▸ **Task brief**: Rewrite the listing below, changing each "How do I perform" to "How can I do" and leaving everything else as it is.

[Item-finding listing]
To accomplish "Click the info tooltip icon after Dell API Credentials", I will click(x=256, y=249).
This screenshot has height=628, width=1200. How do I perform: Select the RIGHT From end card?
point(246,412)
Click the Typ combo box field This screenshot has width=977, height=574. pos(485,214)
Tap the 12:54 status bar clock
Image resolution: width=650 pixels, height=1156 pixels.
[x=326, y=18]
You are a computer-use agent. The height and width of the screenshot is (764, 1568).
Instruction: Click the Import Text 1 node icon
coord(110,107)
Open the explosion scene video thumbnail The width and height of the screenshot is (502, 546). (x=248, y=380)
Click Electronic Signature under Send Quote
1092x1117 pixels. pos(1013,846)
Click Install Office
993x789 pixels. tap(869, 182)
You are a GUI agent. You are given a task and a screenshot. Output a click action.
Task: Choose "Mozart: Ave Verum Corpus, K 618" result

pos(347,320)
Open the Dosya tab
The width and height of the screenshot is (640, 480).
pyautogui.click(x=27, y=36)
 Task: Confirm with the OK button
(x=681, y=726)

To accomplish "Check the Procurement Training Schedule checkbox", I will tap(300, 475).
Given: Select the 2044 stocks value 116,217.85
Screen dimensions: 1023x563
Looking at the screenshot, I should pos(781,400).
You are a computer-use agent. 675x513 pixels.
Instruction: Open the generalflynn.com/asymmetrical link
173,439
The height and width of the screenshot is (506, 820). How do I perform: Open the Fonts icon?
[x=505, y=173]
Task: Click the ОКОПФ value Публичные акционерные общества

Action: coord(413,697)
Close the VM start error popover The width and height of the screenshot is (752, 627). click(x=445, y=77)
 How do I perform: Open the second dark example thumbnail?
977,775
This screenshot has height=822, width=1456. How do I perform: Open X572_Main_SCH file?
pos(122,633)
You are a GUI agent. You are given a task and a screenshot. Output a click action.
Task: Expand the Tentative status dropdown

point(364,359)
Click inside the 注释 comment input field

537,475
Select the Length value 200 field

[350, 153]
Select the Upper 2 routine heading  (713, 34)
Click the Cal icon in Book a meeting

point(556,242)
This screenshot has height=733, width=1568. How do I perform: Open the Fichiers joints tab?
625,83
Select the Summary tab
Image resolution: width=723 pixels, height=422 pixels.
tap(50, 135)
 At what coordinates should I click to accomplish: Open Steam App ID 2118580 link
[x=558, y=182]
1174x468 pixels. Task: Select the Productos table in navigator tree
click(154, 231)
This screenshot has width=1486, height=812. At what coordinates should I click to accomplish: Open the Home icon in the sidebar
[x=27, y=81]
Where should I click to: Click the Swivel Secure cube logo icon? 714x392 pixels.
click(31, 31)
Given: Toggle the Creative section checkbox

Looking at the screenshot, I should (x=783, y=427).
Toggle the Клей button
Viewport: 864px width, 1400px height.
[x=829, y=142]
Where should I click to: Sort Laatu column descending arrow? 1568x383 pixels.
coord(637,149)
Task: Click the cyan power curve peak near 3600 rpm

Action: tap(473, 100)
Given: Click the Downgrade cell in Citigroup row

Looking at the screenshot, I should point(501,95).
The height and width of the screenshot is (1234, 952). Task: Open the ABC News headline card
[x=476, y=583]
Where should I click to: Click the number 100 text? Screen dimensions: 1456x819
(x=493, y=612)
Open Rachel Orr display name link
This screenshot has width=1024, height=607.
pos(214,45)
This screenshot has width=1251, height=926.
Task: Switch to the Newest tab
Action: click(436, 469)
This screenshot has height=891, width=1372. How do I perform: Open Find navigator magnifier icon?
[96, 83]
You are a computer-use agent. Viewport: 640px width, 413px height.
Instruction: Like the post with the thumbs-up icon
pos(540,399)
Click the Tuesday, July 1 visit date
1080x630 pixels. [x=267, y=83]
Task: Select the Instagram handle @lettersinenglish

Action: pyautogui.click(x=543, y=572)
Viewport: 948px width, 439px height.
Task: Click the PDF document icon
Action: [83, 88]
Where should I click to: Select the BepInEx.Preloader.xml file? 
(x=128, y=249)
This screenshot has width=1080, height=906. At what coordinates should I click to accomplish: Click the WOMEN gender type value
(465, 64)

▸ **Final result**:
To accomplish "Click the info tooltip icon after Dell API Credentials", I will click(x=256, y=249).
This screenshot has height=628, width=1200. How can I do: Select the RIGHT From end card?
point(246,412)
Click the Typ combo box field This screenshot has width=977, height=574. pos(485,214)
Tap the 12:54 status bar clock
Image resolution: width=650 pixels, height=1156 pixels.
[x=326, y=18]
You are a computer-use agent. The height and width of the screenshot is (764, 1568).
Instruction: Click the Import Text 1 node icon
coord(110,107)
Open the explosion scene video thumbnail The width and height of the screenshot is (502, 546). (x=248, y=380)
Click Electronic Signature under Send Quote
1092x1117 pixels. pos(1013,846)
Click Install Office
993x789 pixels. tap(869, 182)
You are a GUI agent. You are given a task and a screenshot. Output a click action.
Task: Choose "Mozart: Ave Verum Corpus, K 618" result

pos(347,320)
Open the Dosya tab
The width and height of the screenshot is (640, 480).
pyautogui.click(x=27, y=36)
 Task: Confirm with the OK button
(x=681, y=726)

To accomplish "Check the Procurement Training Schedule checkbox", I will tap(300, 475).
Given: Select the 2044 stocks value 116,217.85
Screen dimensions: 1023x563
Looking at the screenshot, I should pos(781,400).
You are a computer-use agent. 675x513 pixels.
Instruction: Open the generalflynn.com/asymmetrical link
173,439
The height and width of the screenshot is (506, 820). How can I do: Open the Fonts icon?
[x=505, y=173]
Task: Click the ОКОПФ value Публичные акционерные общества

Action: coord(413,697)
Close the VM start error popover The width and height of the screenshot is (752, 627). click(x=445, y=77)
 How can I do: Open the second dark example thumbnail?
977,775
This screenshot has height=822, width=1456. How can I do: Open X572_Main_SCH file?
pos(122,633)
You are a GUI agent. You are given a task and a screenshot. Output a click action.
Task: Expand the Tentative status dropdown

point(364,359)
Click inside the 注释 comment input field

537,475
Select the Length value 200 field

[350, 153]
Select the Upper 2 routine heading  (713, 34)
Click the Cal icon in Book a meeting

point(556,242)
This screenshot has height=733, width=1568. How can I do: Open the Fichiers joints tab?
625,83
Select the Summary tab
Image resolution: width=723 pixels, height=422 pixels.
tap(50, 135)
 At what coordinates should I click to accomplish: Open Steam App ID 2118580 link
[x=558, y=182]
1174x468 pixels. Task: Select the Productos table in navigator tree
click(154, 231)
This screenshot has width=1486, height=812. At what coordinates should I click to accomplish: Open the Home icon in the sidebar
[x=27, y=81]
Where should I click to: Click the Swivel Secure cube logo icon? 714x392 pixels.
click(31, 31)
Given: Toggle the Creative section checkbox

Looking at the screenshot, I should (x=783, y=427).
Toggle the Клей button
Viewport: 864px width, 1400px height.
[x=829, y=142]
Where should I click to: Sort Laatu column descending arrow? 1568x383 pixels.
coord(637,149)
Task: Click the cyan power curve peak near 3600 rpm

Action: tap(473, 100)
Given: Click the Downgrade cell in Citigroup row

Looking at the screenshot, I should point(501,95).
The height and width of the screenshot is (1234, 952). Task: Open the ABC News headline card
[x=476, y=583]
Where should I click to: Click the number 100 text? Screen dimensions: 1456x819
(x=493, y=612)
Open Rachel Orr display name link
This screenshot has width=1024, height=607.
pos(214,45)
This screenshot has width=1251, height=926.
Task: Switch to the Newest tab
Action: click(436, 469)
This screenshot has height=891, width=1372. How can I do: Open Find navigator magnifier icon?
[96, 83]
You are a computer-use agent. Viewport: 640px width, 413px height.
Instruction: Like the post with the thumbs-up icon
pos(540,399)
Click the Tuesday, July 1 visit date
1080x630 pixels. [x=267, y=83]
Task: Select the Instagram handle @lettersinenglish

Action: pyautogui.click(x=543, y=572)
Viewport: 948px width, 439px height.
Task: Click the PDF document icon
Action: [83, 88]
Where should I click to: Select the BepInEx.Preloader.xml file? 
(x=128, y=249)
This screenshot has width=1080, height=906. At what coordinates should I click to accomplish: Click the WOMEN gender type value
(465, 64)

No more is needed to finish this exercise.